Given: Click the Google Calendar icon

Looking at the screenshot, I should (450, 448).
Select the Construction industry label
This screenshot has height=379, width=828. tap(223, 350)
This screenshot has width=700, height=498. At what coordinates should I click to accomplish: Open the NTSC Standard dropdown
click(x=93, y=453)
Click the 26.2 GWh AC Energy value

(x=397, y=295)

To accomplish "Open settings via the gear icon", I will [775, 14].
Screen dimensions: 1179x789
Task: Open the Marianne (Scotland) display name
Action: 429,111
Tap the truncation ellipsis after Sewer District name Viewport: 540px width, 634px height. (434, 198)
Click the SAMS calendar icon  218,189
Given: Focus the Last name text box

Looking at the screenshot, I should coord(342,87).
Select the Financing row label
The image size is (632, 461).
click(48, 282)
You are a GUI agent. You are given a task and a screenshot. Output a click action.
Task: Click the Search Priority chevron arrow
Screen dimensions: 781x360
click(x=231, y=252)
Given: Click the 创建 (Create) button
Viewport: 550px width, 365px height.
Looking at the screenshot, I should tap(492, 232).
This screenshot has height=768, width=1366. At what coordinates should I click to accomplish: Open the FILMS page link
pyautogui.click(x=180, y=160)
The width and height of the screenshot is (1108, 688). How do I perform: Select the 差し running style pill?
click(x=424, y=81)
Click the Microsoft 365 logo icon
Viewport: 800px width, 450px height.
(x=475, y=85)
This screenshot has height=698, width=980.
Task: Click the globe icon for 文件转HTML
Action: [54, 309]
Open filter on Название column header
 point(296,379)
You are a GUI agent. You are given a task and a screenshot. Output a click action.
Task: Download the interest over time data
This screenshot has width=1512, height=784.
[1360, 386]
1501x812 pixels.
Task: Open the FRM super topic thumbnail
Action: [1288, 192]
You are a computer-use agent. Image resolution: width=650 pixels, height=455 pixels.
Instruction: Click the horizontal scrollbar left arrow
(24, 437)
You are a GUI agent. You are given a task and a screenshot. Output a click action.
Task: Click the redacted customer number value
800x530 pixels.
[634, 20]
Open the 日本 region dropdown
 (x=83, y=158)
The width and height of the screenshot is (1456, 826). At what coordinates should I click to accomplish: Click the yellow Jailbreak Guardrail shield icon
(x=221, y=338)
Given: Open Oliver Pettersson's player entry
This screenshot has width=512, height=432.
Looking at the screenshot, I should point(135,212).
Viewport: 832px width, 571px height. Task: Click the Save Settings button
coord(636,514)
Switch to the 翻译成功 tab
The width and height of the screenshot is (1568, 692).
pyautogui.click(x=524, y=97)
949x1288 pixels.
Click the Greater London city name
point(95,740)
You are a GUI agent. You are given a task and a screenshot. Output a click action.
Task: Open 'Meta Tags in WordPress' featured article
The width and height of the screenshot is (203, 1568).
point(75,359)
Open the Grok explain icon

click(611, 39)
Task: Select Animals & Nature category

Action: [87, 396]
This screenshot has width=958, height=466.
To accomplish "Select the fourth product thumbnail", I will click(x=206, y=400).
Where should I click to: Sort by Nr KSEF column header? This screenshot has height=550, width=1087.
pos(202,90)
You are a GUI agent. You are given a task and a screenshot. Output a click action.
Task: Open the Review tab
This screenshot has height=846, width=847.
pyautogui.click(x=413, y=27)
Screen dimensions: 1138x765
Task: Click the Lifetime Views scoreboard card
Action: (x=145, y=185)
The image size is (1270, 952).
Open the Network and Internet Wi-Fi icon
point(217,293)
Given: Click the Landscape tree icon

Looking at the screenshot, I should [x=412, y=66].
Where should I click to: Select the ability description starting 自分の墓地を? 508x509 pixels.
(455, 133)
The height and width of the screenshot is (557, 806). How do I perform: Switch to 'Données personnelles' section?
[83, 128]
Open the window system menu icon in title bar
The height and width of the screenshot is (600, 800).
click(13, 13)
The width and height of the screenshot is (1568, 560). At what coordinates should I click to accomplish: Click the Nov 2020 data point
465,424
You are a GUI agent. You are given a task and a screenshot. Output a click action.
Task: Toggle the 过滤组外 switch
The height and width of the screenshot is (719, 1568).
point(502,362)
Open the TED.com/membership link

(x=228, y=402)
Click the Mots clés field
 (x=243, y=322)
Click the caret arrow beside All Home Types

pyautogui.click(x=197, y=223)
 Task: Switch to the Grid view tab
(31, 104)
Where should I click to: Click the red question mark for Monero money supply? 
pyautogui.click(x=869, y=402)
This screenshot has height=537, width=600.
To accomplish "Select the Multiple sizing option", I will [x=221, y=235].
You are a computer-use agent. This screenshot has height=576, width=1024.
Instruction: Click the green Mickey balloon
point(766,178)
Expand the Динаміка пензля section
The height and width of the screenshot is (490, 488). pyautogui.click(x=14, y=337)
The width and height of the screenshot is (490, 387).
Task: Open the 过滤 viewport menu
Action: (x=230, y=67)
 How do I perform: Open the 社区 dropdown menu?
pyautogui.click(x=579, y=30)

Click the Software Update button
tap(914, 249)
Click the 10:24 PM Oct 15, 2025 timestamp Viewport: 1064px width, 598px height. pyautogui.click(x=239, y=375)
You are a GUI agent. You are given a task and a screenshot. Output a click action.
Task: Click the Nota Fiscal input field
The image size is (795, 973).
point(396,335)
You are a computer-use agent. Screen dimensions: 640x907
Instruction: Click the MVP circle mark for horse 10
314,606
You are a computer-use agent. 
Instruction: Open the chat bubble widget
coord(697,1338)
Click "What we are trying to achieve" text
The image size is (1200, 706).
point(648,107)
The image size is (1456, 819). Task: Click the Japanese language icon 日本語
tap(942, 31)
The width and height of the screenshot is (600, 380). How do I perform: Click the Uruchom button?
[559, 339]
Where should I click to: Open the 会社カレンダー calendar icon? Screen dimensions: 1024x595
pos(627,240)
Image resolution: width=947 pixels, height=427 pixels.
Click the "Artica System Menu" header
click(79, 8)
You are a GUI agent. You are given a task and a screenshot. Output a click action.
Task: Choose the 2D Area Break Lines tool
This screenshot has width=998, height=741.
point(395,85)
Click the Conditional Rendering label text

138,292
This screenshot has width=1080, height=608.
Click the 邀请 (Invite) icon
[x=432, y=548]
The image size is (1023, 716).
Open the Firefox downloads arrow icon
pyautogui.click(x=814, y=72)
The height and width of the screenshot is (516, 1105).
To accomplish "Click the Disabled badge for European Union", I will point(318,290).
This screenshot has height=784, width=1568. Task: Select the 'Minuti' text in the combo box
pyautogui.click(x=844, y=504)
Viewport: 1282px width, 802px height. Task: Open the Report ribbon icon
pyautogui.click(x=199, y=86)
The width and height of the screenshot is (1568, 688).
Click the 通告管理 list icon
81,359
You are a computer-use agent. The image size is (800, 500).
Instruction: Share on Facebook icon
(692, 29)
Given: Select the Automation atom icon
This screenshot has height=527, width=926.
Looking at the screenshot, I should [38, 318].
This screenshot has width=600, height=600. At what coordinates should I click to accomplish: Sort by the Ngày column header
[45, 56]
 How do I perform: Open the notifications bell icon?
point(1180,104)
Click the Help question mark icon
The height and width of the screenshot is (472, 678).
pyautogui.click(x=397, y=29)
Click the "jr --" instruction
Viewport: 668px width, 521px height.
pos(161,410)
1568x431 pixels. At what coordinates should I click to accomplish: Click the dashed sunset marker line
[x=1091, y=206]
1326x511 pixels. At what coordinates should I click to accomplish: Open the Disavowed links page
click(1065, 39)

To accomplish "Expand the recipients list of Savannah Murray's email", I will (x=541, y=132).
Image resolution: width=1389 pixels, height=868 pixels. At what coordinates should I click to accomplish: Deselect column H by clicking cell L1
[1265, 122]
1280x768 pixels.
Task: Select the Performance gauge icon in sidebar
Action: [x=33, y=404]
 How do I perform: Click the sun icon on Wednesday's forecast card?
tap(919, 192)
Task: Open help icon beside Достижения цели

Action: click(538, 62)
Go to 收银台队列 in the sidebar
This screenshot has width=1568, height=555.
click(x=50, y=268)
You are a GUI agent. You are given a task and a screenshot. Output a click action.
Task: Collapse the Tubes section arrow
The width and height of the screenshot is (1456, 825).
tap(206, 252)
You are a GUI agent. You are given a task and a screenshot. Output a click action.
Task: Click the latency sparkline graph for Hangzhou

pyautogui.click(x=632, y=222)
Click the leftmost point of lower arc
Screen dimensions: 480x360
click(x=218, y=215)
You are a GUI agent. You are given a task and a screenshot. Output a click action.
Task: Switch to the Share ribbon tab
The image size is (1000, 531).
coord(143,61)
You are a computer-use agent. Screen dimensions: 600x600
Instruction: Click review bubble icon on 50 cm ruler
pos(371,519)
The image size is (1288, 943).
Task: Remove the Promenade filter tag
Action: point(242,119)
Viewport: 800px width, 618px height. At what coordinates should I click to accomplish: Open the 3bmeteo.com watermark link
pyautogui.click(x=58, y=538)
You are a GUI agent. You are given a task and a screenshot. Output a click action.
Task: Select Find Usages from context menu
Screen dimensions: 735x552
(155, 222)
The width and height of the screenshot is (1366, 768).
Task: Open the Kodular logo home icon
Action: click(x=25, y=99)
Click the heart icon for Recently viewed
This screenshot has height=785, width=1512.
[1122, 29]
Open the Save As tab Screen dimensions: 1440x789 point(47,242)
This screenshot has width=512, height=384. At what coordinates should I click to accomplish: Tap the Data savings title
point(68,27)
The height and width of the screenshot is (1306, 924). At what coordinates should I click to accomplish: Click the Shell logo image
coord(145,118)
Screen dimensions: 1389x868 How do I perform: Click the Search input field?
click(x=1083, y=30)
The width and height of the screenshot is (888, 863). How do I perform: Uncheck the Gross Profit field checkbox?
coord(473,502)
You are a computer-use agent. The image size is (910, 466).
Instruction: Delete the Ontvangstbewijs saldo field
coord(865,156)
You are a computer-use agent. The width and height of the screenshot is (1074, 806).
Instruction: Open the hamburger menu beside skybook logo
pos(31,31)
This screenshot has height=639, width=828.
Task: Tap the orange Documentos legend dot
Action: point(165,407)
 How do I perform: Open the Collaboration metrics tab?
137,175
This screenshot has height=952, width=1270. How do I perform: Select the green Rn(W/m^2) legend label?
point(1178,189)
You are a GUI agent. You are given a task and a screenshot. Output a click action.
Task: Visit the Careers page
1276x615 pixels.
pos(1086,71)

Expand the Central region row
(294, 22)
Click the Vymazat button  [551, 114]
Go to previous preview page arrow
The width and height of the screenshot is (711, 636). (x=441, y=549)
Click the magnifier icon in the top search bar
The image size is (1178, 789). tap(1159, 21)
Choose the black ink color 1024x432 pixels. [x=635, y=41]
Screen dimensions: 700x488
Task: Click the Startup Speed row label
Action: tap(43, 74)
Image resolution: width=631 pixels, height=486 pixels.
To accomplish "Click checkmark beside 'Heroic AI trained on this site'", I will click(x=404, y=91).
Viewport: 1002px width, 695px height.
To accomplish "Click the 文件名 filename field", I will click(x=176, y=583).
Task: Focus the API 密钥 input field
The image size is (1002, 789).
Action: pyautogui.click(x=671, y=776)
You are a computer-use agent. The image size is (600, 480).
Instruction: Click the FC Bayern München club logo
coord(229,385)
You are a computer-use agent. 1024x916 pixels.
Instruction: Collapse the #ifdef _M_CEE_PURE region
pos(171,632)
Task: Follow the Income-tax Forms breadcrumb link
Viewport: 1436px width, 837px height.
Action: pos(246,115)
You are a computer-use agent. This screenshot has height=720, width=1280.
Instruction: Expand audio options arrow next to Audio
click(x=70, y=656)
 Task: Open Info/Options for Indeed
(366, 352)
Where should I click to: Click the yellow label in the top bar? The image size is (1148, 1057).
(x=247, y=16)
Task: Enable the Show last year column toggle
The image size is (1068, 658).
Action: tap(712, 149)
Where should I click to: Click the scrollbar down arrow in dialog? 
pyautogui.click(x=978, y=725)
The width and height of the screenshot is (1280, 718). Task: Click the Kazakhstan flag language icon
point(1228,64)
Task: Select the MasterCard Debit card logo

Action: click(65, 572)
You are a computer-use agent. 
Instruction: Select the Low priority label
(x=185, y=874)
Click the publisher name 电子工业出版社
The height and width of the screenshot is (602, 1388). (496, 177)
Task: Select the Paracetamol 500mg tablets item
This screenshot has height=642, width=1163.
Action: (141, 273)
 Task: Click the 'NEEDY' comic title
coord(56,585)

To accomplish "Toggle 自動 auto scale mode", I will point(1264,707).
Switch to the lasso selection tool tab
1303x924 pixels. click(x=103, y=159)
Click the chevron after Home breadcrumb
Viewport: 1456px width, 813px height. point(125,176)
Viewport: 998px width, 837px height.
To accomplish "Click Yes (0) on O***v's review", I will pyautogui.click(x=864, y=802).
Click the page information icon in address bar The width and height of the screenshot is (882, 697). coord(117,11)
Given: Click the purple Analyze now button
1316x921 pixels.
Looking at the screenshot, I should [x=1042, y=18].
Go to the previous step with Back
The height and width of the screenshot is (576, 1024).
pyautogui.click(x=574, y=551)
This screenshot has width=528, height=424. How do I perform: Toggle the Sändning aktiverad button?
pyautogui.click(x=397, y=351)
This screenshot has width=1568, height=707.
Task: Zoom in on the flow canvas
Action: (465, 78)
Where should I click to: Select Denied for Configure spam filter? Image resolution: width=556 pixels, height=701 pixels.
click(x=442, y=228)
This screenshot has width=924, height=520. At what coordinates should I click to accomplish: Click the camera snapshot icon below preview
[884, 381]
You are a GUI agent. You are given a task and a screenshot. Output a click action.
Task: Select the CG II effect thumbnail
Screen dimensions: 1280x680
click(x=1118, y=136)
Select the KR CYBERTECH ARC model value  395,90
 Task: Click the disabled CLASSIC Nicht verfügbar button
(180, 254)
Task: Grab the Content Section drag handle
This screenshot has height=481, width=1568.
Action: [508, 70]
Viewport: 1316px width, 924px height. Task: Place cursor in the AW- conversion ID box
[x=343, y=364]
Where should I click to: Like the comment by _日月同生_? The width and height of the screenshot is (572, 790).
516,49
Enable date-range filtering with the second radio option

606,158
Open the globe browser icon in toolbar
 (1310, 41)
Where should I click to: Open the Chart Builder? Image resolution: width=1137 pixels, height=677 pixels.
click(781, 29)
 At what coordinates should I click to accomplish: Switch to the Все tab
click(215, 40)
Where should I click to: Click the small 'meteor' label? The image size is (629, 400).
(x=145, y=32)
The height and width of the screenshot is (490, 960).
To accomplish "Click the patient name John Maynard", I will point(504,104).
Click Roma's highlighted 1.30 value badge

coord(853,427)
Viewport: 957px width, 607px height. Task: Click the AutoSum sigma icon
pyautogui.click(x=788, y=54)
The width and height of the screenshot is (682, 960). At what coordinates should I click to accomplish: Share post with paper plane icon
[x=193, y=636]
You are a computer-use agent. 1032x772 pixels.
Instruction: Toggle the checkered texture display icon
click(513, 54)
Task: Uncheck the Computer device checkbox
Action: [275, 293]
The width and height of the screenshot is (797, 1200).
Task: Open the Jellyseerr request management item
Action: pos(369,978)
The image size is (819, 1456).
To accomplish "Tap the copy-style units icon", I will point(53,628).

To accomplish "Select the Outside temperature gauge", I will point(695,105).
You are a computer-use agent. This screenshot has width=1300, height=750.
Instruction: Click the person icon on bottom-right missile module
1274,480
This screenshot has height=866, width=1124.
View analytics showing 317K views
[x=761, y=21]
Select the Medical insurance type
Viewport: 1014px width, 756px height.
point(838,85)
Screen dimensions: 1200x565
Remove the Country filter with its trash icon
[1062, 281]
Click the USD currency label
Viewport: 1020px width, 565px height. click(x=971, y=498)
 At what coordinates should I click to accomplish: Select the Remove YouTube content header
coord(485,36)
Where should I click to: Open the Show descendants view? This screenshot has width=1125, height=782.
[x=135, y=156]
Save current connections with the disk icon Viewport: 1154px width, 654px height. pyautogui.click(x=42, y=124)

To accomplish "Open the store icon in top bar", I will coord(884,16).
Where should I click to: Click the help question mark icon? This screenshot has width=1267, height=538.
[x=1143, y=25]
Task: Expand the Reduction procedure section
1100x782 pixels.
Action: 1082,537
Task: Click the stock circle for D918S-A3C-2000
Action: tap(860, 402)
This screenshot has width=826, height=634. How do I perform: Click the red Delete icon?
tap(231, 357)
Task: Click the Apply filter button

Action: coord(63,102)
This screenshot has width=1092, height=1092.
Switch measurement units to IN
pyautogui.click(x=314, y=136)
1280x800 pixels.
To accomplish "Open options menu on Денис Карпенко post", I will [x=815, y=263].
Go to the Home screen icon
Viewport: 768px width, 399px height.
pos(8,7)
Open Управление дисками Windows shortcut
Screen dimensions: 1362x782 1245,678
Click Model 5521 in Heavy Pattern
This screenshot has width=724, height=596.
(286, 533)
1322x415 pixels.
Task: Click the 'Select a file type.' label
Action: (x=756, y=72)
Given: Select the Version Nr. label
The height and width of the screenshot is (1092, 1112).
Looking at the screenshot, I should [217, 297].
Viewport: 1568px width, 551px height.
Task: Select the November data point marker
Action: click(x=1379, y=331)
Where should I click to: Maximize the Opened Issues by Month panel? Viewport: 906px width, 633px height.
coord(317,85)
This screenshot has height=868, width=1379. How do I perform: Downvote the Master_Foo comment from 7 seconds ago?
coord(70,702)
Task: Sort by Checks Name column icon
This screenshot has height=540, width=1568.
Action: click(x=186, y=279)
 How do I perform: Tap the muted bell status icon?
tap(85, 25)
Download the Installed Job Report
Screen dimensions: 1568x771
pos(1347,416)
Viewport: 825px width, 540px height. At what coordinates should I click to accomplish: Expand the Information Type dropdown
· · · ·
[DESCRIPTION OF THE TASK]: Begin at the line that has "Choose the black" in the entries above; stop after the line that has "Task: Focus the API 密钥 input field". Transcribe exactly those lines and no others.

[WRITTEN ANSWER]:
Choose the black ink color 1024x432 pixels. [x=635, y=41]
Screen dimensions: 700x488
Task: Click the Startup Speed row label
Action: tap(43, 74)
Image resolution: width=631 pixels, height=486 pixels.
To accomplish "Click checkmark beside 'Heroic AI trained on this site'", I will click(x=404, y=91).
Viewport: 1002px width, 695px height.
To accomplish "Click the 文件名 filename field", I will click(x=176, y=583).
Task: Focus the API 密钥 input field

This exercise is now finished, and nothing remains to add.